The focus on the Book of Mormon usually centers around Joseph Smith, which can sometimes present more questions than it answers.  Though many have tried, Smith is admittedly a difficult person to analyze, and many Mormons unable to thoroughly determine his motivations for deceiving so many people tend to give him the benefit of the doubt.  The authors of holy books are, however, usually complicated personalities, many with questions that may never be fully resolved.  Muhammad, the Bab, Baha’u’llah, and countless others display dual traits of seeming to believe their own claims or theology to a certain extent, while simultaneously demonstrating awareness of the deception.  Clearly, we cannot just give them all the benefit of the doubt.  Personally, I don’t think I have to be able to explain the motivations for why any holy book was written, I actually think more can be learned from looking at its target audience instead.

For starters, the Book of Mormon’s own descriptions of itself hardly sound like conventional scripture.  As the story goes, the gold plates were the only copy in existence, guarded more as a private journal or a secret book than one for the spiritual benefit of an entire civilization.  The fictitious Nephites didn’t make and distribute copies of their scripture as the real Jews did the Law and the prophets, nor did they create liturgical structure like the Jewish parashot,  or commentaries.  The Nephites seem to be the most unique sect in history for being so incapable of spreading their own holy books, that even believers would have to admit that the Book of Mormon didn’t become scripture in the traditional sense until Joseph Smith started to publish it.  It was only then that he and his followers actually started to treat it as such, carrying it to church, preaching from it, and creating study materials.  It’s ironic that Mormons today are so aggressive in printing and scattering their word around the world, when there seems to be no explanation why their supposed predecessors couldn’t do the same.
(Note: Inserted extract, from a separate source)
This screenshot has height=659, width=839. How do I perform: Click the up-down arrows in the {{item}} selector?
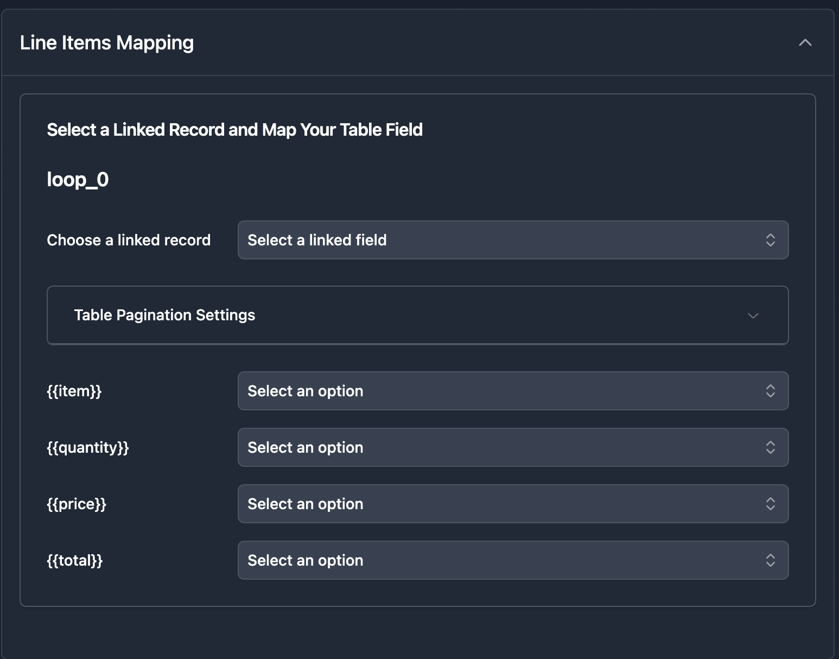click(770, 391)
Next, the contents of the Book of Mormon aren’t very applicable to its supposed audience.  So-called prophecies about Columbus, the Revolutionary War, or even the book’s own discovery would be meaningless to a civilization that would perish centuries before any of these events occurred.  And since  its remarkably specific prophecies end abruptly at the early 19th century, it seems obvious that was its target audience, which logically points to Smith and/or his companions as the author.  Furthermore, the Book of Mormon anachronistically quotes or paraphrases many New Testament scriptures that would have been unavailable to an audience in the Americas, totally defeating the purpose of quoting, as only a later audience could have appreciated the connection.
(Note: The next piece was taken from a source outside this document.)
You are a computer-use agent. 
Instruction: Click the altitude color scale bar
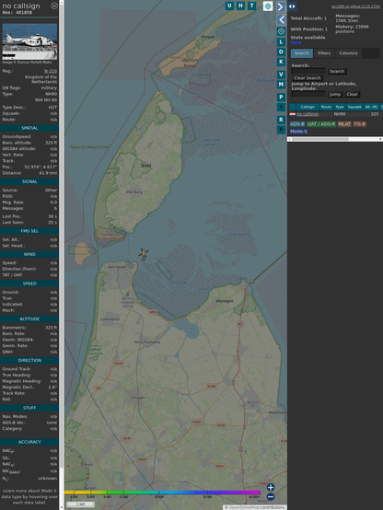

Finally, the theology of the Book of Mormon and the LDS church bears an undeniable resemblance to American folk beliefs of the period.  While New Testament authors took it for granted that future generations might not preserve the exact method of baptism practiced by John and later followers, the Book of Mormon is practically written as an instruction manual.  Similarly, disputes over infant baptism, works vs. grace, and even polygamy were all-too-conveniently resolved by the Book of Mormon in one pretty package with ribbons, even though this same book seems to have been useless to preserve the religion of the ones claimed to have written it.

If Mormons treated the Book of Mormon as the Nephites supposedly did, they wouldn’t be trying so hard to plant a copy of it in every house and hotel room.  It would be a more secretive book like the embarrassing Book of Abraham, which they withhold from prospective converts until they’re ready to swallow its absurdity.  The reason they don’t act like the Nephites, though, is because the Book of Mormon wasn’t written for the Nephites, it was written in the 19th century for Joseph Smith’s 19th century contemporaries.